### Written problem:
Reproduce the items starting at the line containing "Cycle view mode with monitor icon" and ending at the last item, swapping "checkbox" for "check box" and leaving everything else unchanged. Leave the pictures out of your answer.

### Working data:
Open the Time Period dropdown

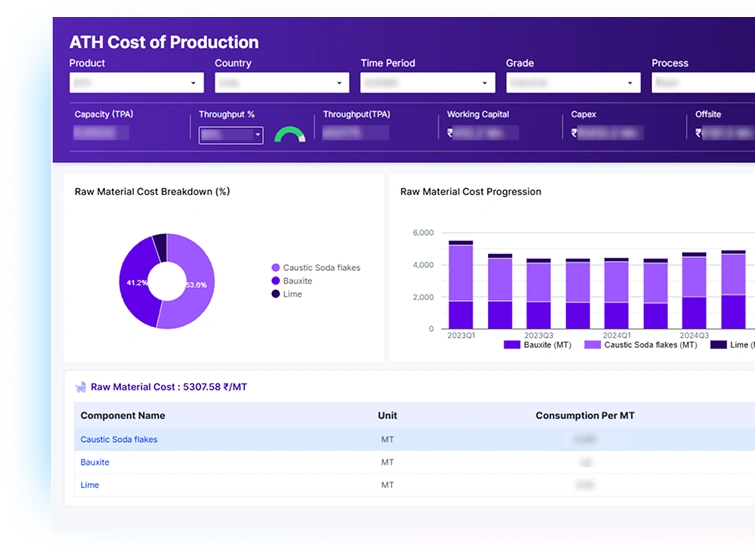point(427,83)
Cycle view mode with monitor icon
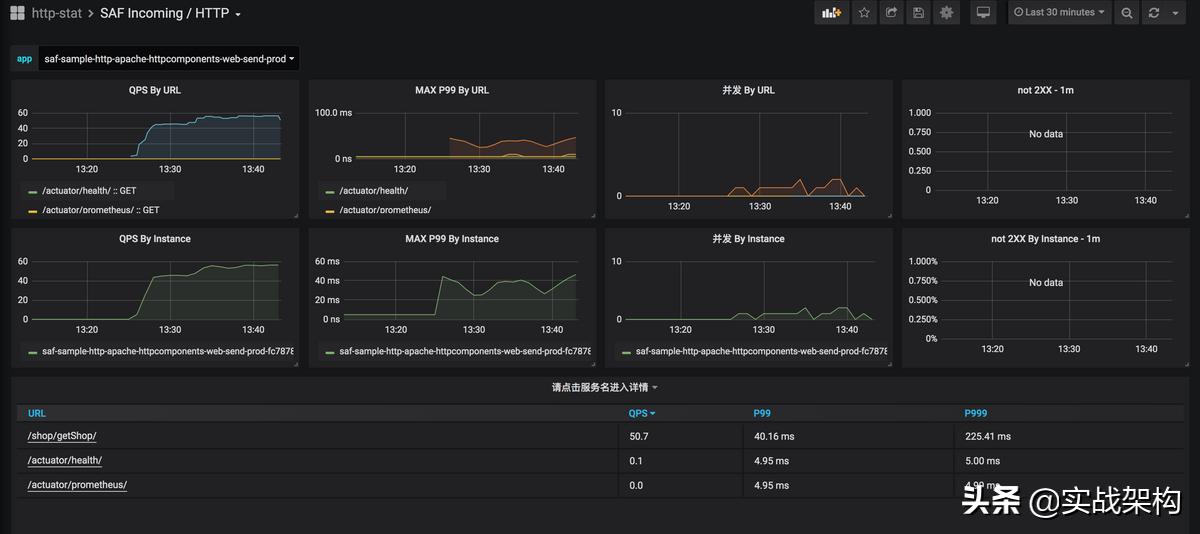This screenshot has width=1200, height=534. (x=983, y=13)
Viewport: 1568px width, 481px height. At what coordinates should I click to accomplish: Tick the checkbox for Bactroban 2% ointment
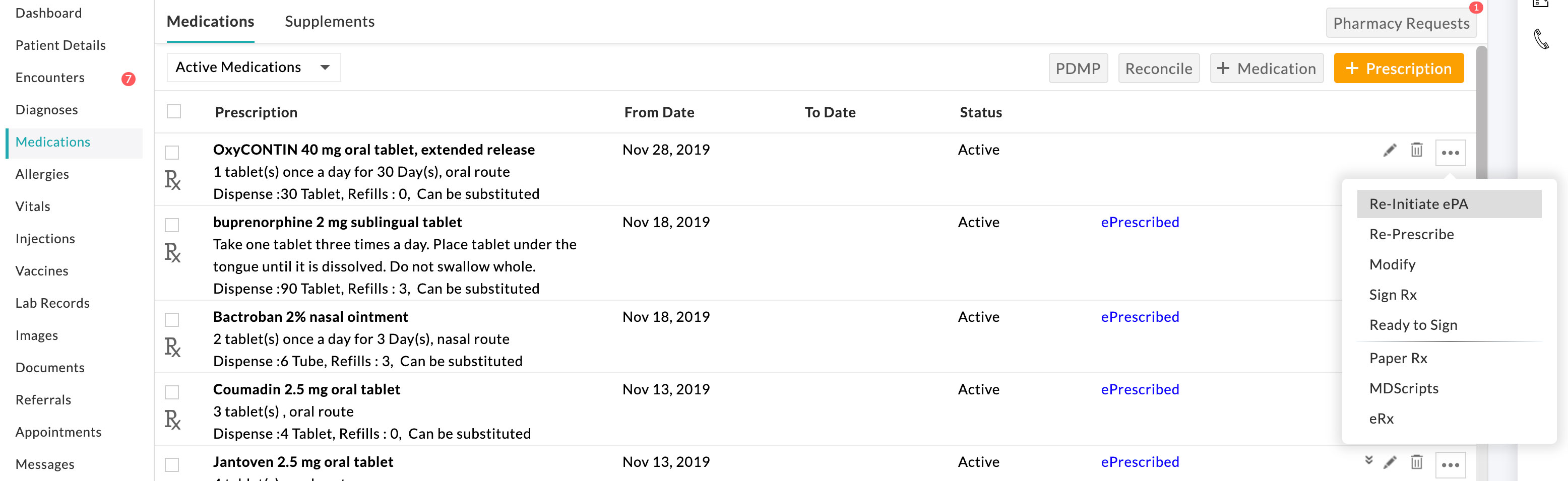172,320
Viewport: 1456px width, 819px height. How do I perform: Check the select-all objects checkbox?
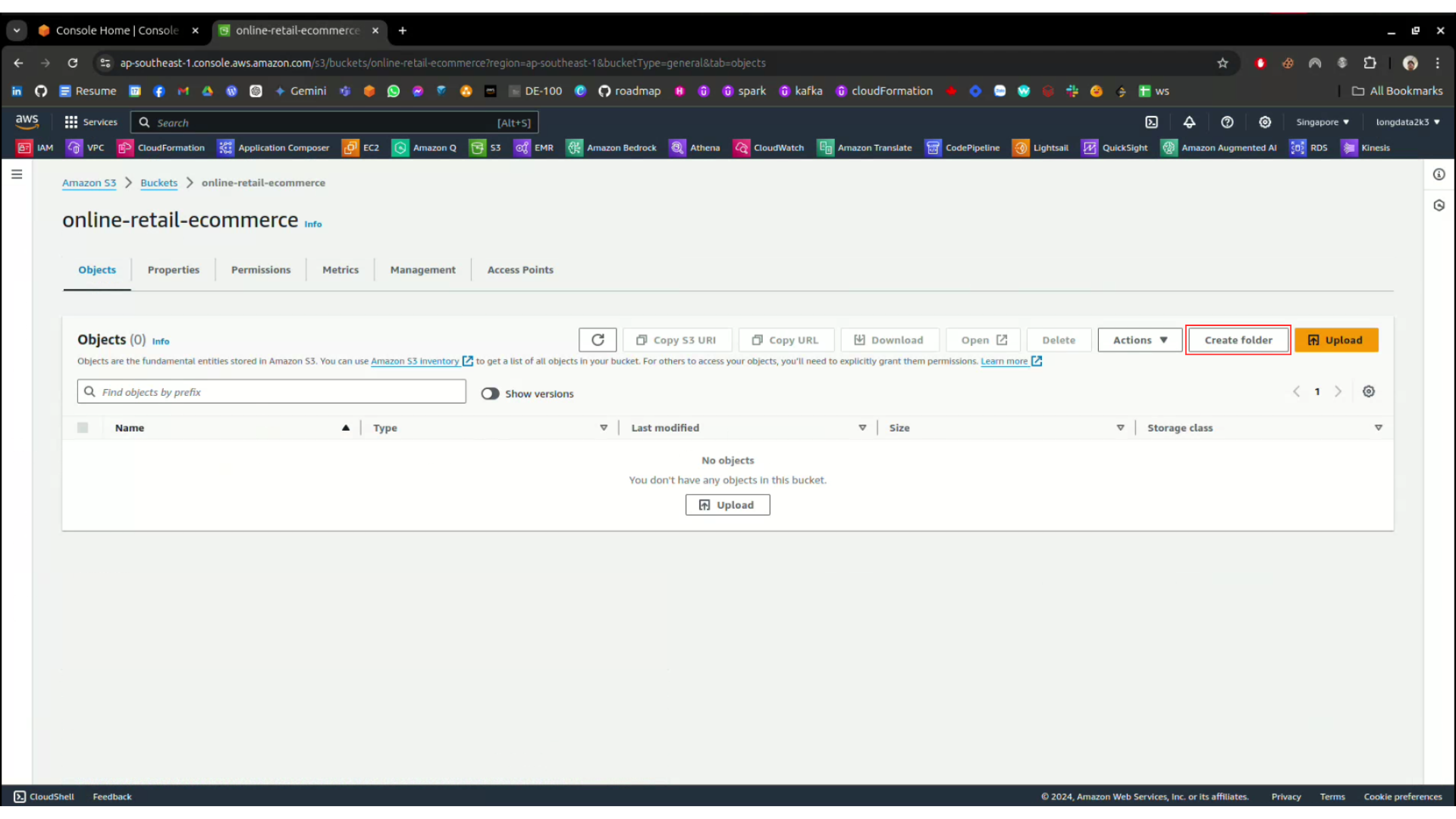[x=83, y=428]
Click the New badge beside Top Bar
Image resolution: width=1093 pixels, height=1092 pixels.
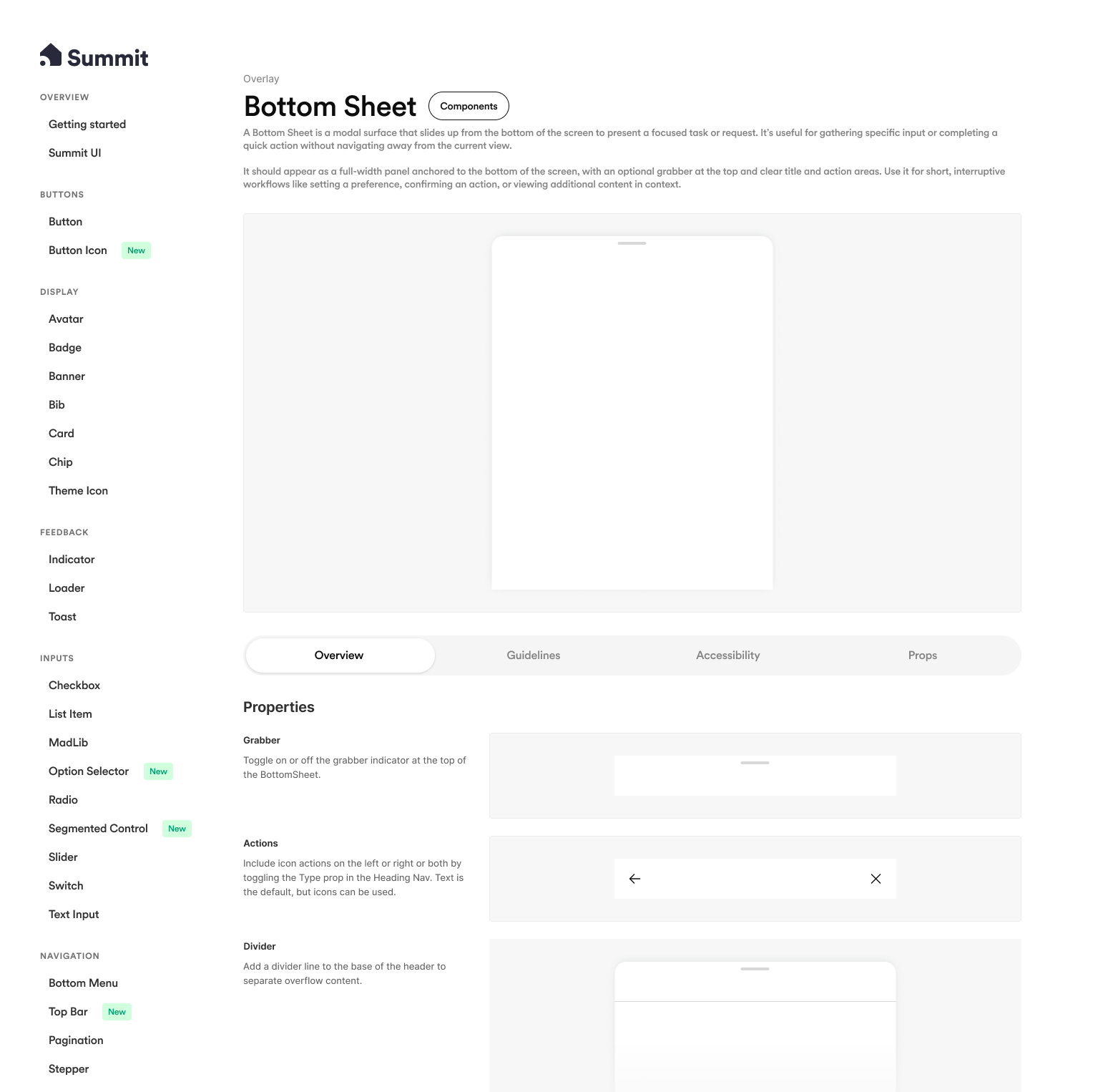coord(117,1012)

### Response:
Cycle view mode with monitor icon
This screenshot has width=1200, height=534. (x=983, y=13)
Viewport: 1568px width, 481px height. At what coordinates should I click to accomplish: Tick the check box for Bactroban 2% ointment
172,320
Viewport: 1456px width, 819px height. How do I perform: Check the select-all objects check box?
[x=83, y=428]
Click the New badge beside Top Bar
Image resolution: width=1093 pixels, height=1092 pixels.
coord(117,1012)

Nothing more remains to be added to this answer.